GOAL OF THE EXERCISE: Copy out the lines from the very first one through the line that contains "What do you see at coordinates (384, 262)", inclusive, reproducing each one without any change.

PROVIDED RECORDS:
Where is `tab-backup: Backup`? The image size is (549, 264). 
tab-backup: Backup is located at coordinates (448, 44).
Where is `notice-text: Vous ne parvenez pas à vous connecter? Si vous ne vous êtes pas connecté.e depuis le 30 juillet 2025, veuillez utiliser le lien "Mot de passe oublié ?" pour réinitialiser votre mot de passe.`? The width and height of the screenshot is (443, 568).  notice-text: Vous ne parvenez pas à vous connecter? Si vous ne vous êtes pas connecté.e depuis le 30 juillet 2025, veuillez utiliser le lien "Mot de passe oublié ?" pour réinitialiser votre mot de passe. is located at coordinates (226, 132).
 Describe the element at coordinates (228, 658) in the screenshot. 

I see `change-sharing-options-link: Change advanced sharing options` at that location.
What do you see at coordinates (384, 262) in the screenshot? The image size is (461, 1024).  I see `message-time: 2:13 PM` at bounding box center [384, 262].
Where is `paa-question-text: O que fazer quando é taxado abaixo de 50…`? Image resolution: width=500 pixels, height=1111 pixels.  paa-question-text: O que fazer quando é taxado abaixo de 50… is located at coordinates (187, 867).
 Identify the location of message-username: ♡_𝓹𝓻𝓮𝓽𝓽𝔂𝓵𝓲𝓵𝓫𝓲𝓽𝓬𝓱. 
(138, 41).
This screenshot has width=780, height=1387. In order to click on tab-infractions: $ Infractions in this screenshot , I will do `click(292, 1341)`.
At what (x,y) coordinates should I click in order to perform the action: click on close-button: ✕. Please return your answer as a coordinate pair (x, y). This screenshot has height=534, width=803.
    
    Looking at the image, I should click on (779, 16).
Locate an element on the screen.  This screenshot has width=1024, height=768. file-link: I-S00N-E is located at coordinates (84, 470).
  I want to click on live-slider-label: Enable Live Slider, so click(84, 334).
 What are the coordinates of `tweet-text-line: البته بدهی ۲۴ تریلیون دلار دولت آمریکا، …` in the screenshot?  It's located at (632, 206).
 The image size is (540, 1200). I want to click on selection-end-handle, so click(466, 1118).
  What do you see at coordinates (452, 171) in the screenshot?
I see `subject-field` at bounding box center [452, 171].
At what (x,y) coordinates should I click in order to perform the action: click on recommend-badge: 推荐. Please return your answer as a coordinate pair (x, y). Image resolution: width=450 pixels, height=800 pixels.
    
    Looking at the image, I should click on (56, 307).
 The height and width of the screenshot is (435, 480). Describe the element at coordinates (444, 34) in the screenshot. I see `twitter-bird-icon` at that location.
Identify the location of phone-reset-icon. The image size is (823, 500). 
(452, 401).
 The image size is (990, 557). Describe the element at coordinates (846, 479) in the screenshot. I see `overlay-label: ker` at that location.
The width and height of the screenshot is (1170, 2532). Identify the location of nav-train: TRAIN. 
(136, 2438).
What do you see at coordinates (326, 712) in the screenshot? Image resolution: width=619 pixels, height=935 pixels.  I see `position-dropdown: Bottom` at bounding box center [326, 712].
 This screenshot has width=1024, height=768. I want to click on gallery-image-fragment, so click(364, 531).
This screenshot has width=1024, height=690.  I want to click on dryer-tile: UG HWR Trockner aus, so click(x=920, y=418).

RESULT OF THE TASK:
Where is `tab-backup: Backup`? The image size is (549, 264). 
tab-backup: Backup is located at coordinates (448, 44).
Where is `notice-text: Vous ne parvenez pas à vous connecter? Si vous ne vous êtes pas connecté.e depuis le 30 juillet 2025, veuillez utiliser le lien "Mot de passe oublié ?" pour réinitialiser votre mot de passe.`? The width and height of the screenshot is (443, 568).  notice-text: Vous ne parvenez pas à vous connecter? Si vous ne vous êtes pas connecté.e depuis le 30 juillet 2025, veuillez utiliser le lien "Mot de passe oublié ?" pour réinitialiser votre mot de passe. is located at coordinates (226, 132).
 Describe the element at coordinates (228, 658) in the screenshot. 

I see `change-sharing-options-link: Change advanced sharing options` at that location.
What do you see at coordinates (384, 262) in the screenshot? The image size is (461, 1024).  I see `message-time: 2:13 PM` at bounding box center [384, 262].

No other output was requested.